── Texte à lire ──

Une expo qui tombe dans le piège hagiographique

«Jacques Chirac ou le dialogue des cultures», expo pensée autour de 150 œuvres, pèche par excès de déférence.

Masque japonais du XVIIIe siècle à la troublante ressemblance, présenté dans l’exposition. (Photo Patrick Kovaric. AFP)
Publié le 20/06/2016 à 20h01

L'affiche de l’exposition présente le visage de Chirac, associé à celui d’une statuette anthropomorphe ivoirienne. Quitte à vouloir surligner la passion de l’ancien président de la République pour ces arts des civilisations non occidentales qu’on dit également «premiers», «primitifs» ou «autochtones» (au gré des inflexions sémantiques et autres controverses afférentes), il eut été plus impertinent d’opter pour le reflet de ce fameux masque japonais du théâtre kyôgen qui offre une ressemblance autrement troublante.

Mais la taquinerie n'a pas cours, ces jours-ci, au musée du Quai Branly qui célèbre ses dix années d'existence et, partant, l'homme sans qui, selon Stéphane Martin, seul et unique directeur à ce jour, «Paris aurait sans doute eu un musée d'ethnologie rénové, mais certainement pas une pareille institution».

───

-- Travail demandé --
Recopiez tout le passage de l'article sur l'exposition Chirac, de "Publié le 20/06/2016" jusqu'à "ressemblance autrement troublante.", en substituant "sculpture" à "statuette".

── Entrées présentées ──

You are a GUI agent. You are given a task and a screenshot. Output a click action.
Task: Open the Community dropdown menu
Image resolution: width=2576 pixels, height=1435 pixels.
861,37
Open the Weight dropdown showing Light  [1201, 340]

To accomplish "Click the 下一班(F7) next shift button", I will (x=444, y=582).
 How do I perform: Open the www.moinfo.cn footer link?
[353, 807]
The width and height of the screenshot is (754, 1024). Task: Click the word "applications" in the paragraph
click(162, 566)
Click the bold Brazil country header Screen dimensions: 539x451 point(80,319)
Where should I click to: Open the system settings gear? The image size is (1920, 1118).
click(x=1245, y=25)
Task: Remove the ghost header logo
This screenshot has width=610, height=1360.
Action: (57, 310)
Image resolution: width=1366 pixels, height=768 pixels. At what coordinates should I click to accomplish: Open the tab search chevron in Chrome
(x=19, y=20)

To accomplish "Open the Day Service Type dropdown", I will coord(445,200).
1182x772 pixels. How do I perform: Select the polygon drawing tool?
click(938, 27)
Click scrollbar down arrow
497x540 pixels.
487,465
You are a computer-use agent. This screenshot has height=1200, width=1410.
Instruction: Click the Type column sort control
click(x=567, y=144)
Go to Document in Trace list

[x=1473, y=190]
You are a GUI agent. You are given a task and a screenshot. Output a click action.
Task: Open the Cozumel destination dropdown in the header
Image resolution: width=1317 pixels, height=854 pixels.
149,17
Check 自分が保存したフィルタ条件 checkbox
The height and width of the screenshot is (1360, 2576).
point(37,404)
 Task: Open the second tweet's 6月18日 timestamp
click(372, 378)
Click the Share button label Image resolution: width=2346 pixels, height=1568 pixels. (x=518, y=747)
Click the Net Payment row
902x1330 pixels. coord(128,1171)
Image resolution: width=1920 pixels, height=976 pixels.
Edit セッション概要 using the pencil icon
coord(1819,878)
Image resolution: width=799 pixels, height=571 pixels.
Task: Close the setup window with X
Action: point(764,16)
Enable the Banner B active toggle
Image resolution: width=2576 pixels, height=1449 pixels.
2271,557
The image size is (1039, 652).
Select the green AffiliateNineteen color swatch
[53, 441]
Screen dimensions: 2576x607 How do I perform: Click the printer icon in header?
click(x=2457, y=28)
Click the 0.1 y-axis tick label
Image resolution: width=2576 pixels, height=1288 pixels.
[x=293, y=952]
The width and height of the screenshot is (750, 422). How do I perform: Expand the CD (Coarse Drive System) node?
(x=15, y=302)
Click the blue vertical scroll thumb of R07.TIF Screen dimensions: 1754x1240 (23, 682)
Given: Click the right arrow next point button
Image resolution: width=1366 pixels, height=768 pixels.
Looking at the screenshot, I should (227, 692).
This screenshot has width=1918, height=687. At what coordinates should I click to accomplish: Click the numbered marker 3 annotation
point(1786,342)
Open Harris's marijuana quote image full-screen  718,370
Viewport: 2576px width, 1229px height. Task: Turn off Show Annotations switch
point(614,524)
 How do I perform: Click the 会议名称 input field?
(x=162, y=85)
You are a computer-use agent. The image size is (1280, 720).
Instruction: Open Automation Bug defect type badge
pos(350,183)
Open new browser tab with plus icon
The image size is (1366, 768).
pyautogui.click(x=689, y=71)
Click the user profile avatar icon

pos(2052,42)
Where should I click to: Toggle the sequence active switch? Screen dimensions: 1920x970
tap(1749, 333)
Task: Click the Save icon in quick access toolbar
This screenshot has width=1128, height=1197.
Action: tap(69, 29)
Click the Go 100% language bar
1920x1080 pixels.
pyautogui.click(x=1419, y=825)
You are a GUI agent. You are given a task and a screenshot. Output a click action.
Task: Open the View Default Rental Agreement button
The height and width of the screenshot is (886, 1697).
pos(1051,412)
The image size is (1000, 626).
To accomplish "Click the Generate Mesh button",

───

-- Réponse complète --
Publié le 20/06/2016 à 20h01

L'affiche de l’exposition présente le visage de Chirac, associé à celui d’une sculpture anthropomorphe ivoirienne. Quitte à vouloir surligner la passion de l’ancien président de la République pour ces arts des civilisations non occidentales qu’on dit également «premiers», «primitifs» ou «autochtones» (au gré des inflexions sémantiques et autres controverses afférentes), il eut été plus impertinent d’opter pour le reflet de ce fameux masque japonais du théâtre kyôgen qui offre une ressemblance autrement troublante.